We would recommend Julia for prototyping algorithms that are computationally intensive such as neural networks. It is a great tool for research. In terms of implementing a model in production probably Python has better alternatives. However, this is becoming less of a problem as there are web services that do the engineering of implementing models in R, Python and Julia.
SAS
SAS 是一种仍然用于商业智能的商业语言。它具有一个基本语言,允许用户编制各种应用程序。它包含一些商业产品,使非专家用户能够在不编程的情况下使用神经网络库等复杂工具。
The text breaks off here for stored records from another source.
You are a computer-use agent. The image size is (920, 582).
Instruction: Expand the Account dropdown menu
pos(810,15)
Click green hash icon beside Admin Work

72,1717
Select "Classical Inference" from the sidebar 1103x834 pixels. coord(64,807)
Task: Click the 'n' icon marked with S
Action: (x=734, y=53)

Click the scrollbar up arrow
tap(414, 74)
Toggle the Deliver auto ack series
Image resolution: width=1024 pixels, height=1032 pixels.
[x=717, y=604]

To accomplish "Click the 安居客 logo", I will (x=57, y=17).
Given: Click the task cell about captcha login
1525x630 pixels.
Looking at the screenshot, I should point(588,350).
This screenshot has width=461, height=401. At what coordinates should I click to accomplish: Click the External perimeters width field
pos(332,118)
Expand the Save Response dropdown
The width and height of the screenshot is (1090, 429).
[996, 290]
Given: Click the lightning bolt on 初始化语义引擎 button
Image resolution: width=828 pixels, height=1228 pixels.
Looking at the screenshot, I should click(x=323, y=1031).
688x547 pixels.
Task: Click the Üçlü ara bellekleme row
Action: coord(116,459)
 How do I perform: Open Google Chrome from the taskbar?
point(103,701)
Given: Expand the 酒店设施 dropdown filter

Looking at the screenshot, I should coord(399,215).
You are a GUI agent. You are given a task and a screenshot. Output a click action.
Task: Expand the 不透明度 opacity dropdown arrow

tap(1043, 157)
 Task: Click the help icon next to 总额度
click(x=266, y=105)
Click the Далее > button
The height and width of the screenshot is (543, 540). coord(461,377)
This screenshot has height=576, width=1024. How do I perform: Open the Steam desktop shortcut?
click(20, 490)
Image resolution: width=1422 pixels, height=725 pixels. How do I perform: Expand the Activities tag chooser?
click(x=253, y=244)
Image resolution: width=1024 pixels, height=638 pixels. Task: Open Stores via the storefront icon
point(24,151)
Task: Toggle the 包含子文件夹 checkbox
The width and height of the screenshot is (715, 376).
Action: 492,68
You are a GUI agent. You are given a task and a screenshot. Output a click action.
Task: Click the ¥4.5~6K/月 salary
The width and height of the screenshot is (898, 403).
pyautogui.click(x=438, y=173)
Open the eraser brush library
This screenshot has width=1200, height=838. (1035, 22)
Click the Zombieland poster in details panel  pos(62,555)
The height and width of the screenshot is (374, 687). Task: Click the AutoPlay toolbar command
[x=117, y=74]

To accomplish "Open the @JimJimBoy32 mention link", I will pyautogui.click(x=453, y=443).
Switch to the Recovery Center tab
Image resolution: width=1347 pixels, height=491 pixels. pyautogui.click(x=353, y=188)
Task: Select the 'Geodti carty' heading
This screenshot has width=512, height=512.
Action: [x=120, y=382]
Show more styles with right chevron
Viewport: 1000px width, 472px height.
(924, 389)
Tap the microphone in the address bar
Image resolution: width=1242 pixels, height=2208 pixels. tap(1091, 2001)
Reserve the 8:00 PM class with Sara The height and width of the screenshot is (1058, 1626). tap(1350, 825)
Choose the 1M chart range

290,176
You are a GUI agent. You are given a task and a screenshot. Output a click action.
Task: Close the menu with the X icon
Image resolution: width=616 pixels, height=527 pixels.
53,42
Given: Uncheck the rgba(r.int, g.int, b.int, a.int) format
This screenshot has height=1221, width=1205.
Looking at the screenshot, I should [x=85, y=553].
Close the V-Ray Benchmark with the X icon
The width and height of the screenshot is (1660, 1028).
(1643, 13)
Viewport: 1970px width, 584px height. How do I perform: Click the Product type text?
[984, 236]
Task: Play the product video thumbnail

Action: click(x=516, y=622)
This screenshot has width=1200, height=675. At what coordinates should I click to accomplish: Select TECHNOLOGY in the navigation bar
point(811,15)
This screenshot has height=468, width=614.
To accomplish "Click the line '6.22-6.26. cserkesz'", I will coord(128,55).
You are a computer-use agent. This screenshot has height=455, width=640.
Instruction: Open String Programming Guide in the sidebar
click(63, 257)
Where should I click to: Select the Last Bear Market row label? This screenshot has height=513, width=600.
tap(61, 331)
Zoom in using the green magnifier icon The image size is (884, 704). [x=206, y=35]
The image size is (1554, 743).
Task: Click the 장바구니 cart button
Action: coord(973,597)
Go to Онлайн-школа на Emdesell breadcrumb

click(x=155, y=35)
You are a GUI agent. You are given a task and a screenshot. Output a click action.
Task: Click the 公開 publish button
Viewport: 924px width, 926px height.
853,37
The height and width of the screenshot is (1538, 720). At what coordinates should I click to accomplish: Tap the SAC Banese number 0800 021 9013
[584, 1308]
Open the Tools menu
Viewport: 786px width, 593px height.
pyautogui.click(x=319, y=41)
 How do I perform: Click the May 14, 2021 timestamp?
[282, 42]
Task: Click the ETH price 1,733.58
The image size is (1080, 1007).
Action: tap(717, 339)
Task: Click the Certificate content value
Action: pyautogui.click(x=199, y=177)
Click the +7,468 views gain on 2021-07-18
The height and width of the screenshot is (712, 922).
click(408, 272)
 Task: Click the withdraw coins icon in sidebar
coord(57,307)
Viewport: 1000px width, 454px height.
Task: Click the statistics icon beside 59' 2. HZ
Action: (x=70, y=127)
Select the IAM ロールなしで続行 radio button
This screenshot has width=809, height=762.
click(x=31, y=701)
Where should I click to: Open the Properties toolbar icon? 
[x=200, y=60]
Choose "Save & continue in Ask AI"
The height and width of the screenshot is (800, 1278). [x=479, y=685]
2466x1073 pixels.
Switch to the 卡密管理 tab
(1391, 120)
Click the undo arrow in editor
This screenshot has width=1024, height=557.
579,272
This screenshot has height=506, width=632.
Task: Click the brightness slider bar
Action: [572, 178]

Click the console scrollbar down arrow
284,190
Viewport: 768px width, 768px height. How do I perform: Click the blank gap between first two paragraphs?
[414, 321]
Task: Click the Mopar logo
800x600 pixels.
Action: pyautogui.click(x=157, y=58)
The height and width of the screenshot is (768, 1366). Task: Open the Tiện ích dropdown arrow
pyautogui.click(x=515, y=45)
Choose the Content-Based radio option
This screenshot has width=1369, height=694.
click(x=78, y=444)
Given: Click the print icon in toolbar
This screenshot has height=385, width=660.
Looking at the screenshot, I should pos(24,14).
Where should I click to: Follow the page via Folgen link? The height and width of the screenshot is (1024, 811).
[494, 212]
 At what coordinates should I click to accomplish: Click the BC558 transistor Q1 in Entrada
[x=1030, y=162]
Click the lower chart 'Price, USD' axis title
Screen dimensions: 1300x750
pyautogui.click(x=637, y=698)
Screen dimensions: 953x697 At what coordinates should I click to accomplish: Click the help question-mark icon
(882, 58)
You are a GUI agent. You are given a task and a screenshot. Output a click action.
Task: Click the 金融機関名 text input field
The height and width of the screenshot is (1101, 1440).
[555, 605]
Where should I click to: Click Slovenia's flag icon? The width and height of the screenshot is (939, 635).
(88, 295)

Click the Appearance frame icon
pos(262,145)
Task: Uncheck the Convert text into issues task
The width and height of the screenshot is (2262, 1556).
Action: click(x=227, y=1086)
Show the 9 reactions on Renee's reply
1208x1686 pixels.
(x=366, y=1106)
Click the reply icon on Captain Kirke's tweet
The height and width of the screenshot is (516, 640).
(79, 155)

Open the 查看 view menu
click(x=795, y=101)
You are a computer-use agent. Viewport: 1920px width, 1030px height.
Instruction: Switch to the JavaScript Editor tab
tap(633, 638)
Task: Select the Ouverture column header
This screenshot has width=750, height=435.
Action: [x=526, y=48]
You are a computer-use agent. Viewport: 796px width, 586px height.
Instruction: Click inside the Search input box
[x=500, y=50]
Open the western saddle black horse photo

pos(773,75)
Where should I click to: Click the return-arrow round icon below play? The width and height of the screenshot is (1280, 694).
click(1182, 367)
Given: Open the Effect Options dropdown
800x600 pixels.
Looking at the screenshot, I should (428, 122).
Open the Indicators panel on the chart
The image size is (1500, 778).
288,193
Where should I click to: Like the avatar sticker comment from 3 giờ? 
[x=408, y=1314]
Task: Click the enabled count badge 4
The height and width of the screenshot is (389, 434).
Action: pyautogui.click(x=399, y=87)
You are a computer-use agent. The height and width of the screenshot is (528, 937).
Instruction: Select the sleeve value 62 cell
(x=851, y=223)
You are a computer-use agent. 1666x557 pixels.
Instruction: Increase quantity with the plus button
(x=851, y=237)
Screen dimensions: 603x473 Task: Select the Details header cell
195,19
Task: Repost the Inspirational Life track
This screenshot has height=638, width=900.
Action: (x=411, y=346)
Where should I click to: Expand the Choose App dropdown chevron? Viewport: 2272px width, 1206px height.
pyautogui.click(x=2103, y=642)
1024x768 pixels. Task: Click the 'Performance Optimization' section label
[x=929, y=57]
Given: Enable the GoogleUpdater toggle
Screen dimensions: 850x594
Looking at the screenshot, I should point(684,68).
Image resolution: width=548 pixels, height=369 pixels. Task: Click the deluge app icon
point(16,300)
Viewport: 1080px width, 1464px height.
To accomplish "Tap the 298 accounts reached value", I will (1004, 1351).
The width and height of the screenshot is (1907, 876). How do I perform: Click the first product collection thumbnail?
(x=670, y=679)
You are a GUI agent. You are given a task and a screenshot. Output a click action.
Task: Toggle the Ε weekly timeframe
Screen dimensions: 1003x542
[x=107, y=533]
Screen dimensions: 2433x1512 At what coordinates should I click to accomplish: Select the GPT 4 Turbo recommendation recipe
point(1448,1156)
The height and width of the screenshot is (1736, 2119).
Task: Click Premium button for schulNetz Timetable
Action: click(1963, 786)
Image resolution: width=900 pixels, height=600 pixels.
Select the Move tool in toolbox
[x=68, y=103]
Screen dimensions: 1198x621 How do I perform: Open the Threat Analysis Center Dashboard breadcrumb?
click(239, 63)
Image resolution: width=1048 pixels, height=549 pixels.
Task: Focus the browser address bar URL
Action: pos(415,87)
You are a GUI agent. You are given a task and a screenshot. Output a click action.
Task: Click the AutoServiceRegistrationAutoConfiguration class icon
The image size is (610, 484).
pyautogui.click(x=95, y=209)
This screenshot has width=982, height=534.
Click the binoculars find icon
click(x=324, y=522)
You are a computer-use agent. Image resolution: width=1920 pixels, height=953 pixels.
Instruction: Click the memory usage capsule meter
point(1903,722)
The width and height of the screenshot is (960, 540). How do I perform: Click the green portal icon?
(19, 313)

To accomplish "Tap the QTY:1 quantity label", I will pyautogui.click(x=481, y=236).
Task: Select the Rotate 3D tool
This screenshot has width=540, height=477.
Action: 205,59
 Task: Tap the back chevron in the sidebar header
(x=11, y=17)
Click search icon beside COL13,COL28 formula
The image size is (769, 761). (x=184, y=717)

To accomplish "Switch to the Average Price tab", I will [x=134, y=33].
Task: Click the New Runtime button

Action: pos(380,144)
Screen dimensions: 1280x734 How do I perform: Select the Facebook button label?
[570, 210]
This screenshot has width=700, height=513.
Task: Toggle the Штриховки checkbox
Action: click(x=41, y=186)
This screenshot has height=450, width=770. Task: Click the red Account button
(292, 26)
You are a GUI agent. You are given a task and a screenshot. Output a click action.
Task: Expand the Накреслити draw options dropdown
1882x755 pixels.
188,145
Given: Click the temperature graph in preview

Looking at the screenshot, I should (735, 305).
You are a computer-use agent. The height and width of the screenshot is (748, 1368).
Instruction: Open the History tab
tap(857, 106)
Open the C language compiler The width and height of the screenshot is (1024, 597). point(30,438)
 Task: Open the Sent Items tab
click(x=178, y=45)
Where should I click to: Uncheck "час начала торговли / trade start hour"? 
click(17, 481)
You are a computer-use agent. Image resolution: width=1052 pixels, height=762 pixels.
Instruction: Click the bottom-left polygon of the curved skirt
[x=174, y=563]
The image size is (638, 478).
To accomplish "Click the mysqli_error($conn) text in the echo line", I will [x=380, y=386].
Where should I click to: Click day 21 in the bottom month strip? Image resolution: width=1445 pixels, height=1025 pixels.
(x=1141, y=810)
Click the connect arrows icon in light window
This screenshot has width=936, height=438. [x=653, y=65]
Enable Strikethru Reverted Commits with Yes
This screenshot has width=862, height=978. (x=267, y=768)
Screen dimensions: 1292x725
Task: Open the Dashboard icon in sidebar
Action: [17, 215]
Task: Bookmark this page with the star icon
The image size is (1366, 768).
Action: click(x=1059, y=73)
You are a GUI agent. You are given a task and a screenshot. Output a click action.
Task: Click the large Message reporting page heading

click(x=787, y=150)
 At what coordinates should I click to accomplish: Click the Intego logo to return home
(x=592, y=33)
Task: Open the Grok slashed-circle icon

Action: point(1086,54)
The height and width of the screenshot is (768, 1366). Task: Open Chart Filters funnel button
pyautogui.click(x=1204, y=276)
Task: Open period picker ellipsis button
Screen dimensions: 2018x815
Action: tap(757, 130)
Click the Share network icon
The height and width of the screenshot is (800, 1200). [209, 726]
SAS is a commercial language that is still being used for business intelligence. It has a base language that allows the user to program a wide variety of applications. It contains quite a few commercial products that give non-experts users the ability to use complex tools such as a neural network library without the need of programming.
除了商业工具显而易见的缺点之外,SAS 无法很好地扩展到大型数据集。即使是中等规模的数据集也会使 SAS 出现问题并导致服务器崩溃。只有当你使用小数据集并且用户不是专家数据科学家时,才推荐使用 SAS。对于高级用户,R 和 Python 提供了一个更高效的环境。
Beyond the obvious disadvantage of commercial tools, SAS doesn’t scale well to large datasets. Even medium sized dataset will have problems with SAS and make the server crash. Only if you are working with small datasets and the users aren’t expert data scientist, SAS is to be recommended. For advanced users, R and Python provide a more productive environment.
SPSS
SPSS 目前是 IBM 的统计分析产品。它主要用于分析调研数据,对于不会编程的用户来说,这是一种不错的替代方案。它的易用性可能与 SAS 相当,但在实现模型方面,它更简单,因为它提供了 SQL 代码来对模型进行评分。此代码通常效率不高,但这是一个开始,而 SAS 单独为每个数据库销售用于对模型进行评分的产品。对于小数据和没有经验的团队而言,SPSS 是与 SAS 一样好的一个选择。
SPSS, is currently a product of IBM for statistical analysis. It is mostly used to analyze survey data and for users that are not able to program, it is a decent alternative. It is probably as simple to use as SAS, but in terms of implementing a model, it is simpler as it provides a SQL code to score a model. This code is normally not efficient, but it’s a start whereas SAS sells the product that scores models for each database separately. For small data and an unexperienced team, SPSS is an option as good as SAS is.
但是,该软件的局限性相当大,有经验的用户使用 R 或 Python 的工作效率将高出几个数量级。
The software is however rather limited, and experienced users will be orders of magnitude more productive using R or Python.
Matlab, Octave
还有其他工具可用,例如 Matlab 或其开源版本(Octave)。这些工具主要用于研究。就功能来说,R 或 Python 可以完成 Matlab 或 Octave 中的所有功能。如果您对他们提供的支持感兴趣的话,购买产品许可证才有意义。
There are other tools available such as Matlab or its open source version (Octave). These tools are mostly used for research. In terms of capabilities R or Python can do all that’s available in Matlab or Octave. It only makes sense to buy a license of the product if you are interested in the support they provide.